# How to get my pigeons to lay eggs



## mkuetpigeon (Oct 21, 2010)

I'm trying to get my paired pigeons to lay eggs. I wanted them to do it naturally but it seems to be taking forever. Any suggestions on how to speed up this process? I allow lighting in their loft for 14 hrs a day but yet no eggs.


----------



## yvannava (Jul 10, 2010)

put them together in a seperate cage or somewhere where they can stay alone with each other and then they will breed when they are ready. it usually doesnt take long. 2 weeks maybe or less if they male keeps bothering her.


----------



## bundyray (Nov 7, 2009)

temperature weather may affect age as well ??


----------



## JaxRacingLofts (Apr 11, 2010)

I was given an old pair of Janssens a 99 cock and a 01 hen..I kept them in their own breeding box for over a month and they finally laid me a pair of eggs last week. I can't say if he fertilized them or not..I'll candle them later. What I did to "help" them was add Wheatgerm oil misted on their feed for over 2 weeks. If the birds are comfortable and not stressed..they will breed..even old ones.


----------



## RodSD (Oct 24, 2008)

If they are a real mated couple and both are of opposite sex and did the deed(cloacal sex), then you should have eggs in 10 days. Pigeons are prolific breeders. Now you can feed them more to see if they respond, but don't over-fatten them. If temperature is too cold, there is a lack of food, old age, etc,. pigeons are not into producing eggs.

▸ **Requirement 1**
In the pigeon egg-laying thread, how many hours a day does the first poster keep the loft lit?
▸ **Requirement 2**
Please resume the pigeon egg-laying thread, picking up right after its final post.

▸ **Given records**
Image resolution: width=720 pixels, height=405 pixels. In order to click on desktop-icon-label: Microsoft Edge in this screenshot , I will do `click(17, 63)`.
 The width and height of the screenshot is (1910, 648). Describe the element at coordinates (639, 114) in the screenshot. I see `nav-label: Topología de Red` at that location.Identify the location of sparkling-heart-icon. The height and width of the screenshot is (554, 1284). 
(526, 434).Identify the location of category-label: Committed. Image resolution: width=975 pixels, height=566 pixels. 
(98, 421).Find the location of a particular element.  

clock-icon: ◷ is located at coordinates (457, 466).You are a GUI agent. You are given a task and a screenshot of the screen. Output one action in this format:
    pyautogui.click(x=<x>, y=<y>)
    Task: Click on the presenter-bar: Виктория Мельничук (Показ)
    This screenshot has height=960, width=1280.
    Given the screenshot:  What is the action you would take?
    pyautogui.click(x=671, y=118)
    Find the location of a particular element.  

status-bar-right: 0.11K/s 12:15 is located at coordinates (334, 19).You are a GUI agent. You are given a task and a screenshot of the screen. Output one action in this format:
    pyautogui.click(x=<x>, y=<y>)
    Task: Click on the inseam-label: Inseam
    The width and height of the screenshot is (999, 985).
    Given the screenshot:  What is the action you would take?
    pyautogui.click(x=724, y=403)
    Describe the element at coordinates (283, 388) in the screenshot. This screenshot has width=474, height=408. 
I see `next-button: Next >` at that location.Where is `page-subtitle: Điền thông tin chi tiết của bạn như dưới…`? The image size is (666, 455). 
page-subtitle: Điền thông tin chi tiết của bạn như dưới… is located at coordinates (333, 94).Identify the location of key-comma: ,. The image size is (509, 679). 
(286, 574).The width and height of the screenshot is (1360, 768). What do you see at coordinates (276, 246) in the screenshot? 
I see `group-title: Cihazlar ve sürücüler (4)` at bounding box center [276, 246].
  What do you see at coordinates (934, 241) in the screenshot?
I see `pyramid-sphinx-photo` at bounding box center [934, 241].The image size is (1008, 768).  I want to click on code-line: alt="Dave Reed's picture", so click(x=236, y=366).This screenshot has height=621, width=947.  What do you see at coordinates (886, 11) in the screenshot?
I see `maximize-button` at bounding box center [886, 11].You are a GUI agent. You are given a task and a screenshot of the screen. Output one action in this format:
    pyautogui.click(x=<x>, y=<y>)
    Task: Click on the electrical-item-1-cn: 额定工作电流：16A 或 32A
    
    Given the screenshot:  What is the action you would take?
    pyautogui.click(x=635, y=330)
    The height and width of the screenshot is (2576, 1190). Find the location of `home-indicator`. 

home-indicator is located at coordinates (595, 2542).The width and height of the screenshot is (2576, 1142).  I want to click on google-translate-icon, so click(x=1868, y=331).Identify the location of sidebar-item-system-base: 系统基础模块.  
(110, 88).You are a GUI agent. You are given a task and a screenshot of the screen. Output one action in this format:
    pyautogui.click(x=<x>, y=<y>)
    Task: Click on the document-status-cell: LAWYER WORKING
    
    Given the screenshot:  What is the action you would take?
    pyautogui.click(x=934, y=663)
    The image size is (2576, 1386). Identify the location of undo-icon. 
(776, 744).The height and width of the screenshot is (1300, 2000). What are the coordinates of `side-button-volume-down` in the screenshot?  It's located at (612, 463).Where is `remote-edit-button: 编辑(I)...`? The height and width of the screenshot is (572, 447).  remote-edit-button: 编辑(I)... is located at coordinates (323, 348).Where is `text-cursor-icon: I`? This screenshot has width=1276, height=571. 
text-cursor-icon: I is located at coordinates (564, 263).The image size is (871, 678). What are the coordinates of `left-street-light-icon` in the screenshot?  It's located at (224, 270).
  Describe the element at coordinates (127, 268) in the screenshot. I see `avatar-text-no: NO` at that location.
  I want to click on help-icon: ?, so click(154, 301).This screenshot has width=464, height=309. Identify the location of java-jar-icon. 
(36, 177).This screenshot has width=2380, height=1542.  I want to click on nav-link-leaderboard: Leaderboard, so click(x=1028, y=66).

▸ **Response 1**
14 hours a day.

▸ **Response 2**
----------



## Keith C. (Jan 25, 2005)

You want to give them aound an 18% protein diet for the best breeding results.
Gamebird pellets or even hog pellet are an easy way to bump up the protein level.
You want the birds to be plump, but not overly so. To much fat can cause low fertility, especially in the hen.
Generally, the more space you can give them, the better.
Pigeons seem to want to quickly breed to fill the area they are in up, until it becomes too crowded.
I like to keep 50% extra nest boxes in a breeding loft.
When using artificial light, make sure that the light comes on before daylight, rather than after. That way the birds can settle down for the night naturally and aren't caught of the nest.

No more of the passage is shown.